> _Aim of the task_
Starting at the line that contains "Click the third blue dragon gem", quote every line through the end of the entries, word for word, skipping the pictures.

+-------+

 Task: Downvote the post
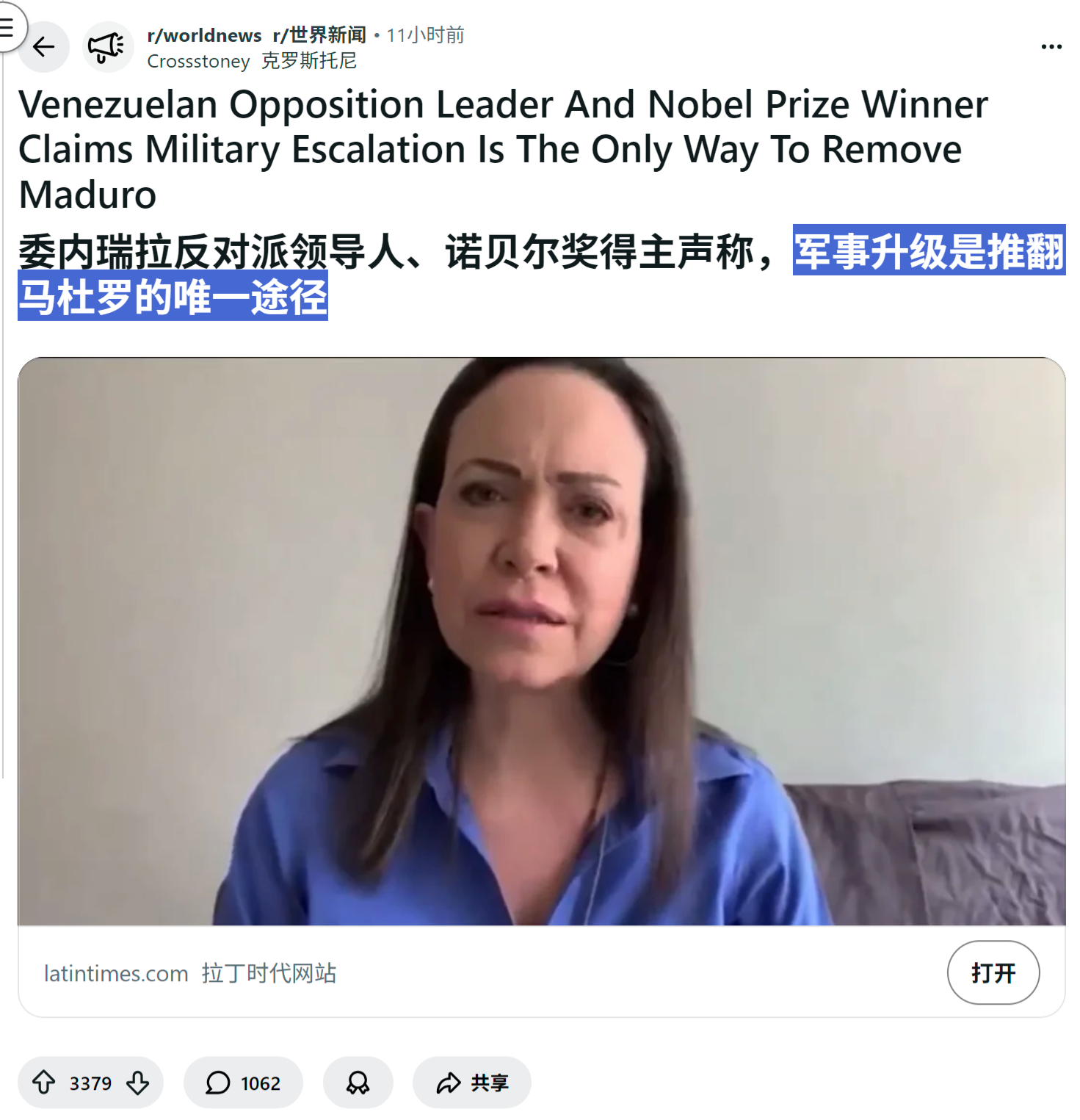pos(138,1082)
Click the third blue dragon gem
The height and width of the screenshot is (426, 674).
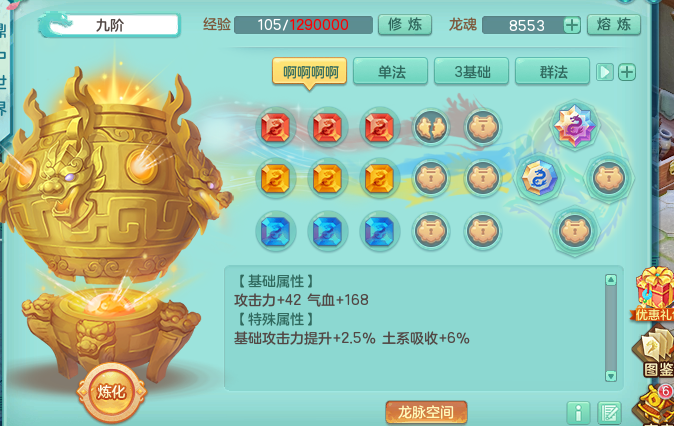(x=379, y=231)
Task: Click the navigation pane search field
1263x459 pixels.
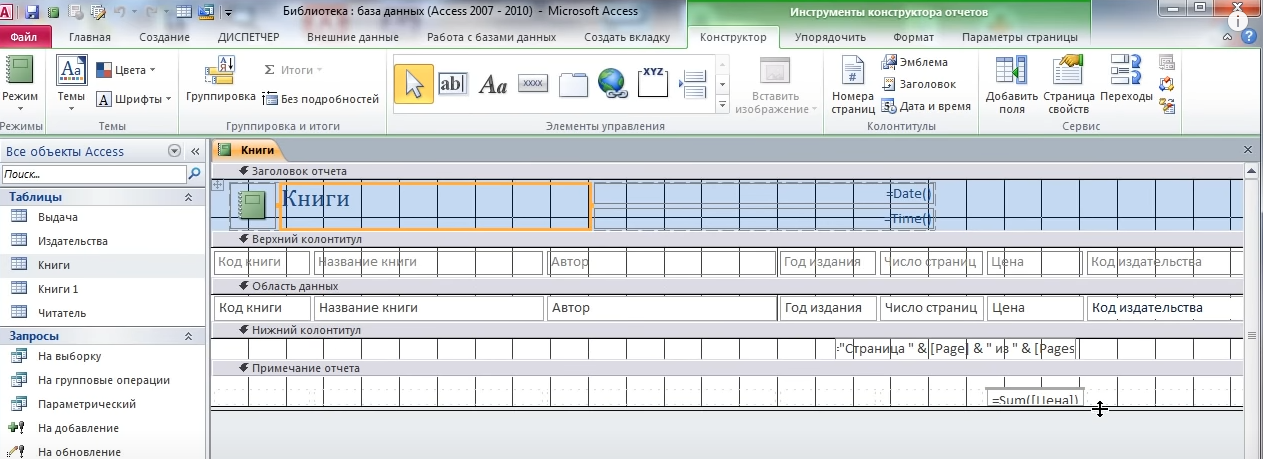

+-------+

> _Answer below_
Click the third blue dragon gem
The height and width of the screenshot is (426, 674).
(x=379, y=231)
Task: Click the navigation pane search field
1263x459 pixels.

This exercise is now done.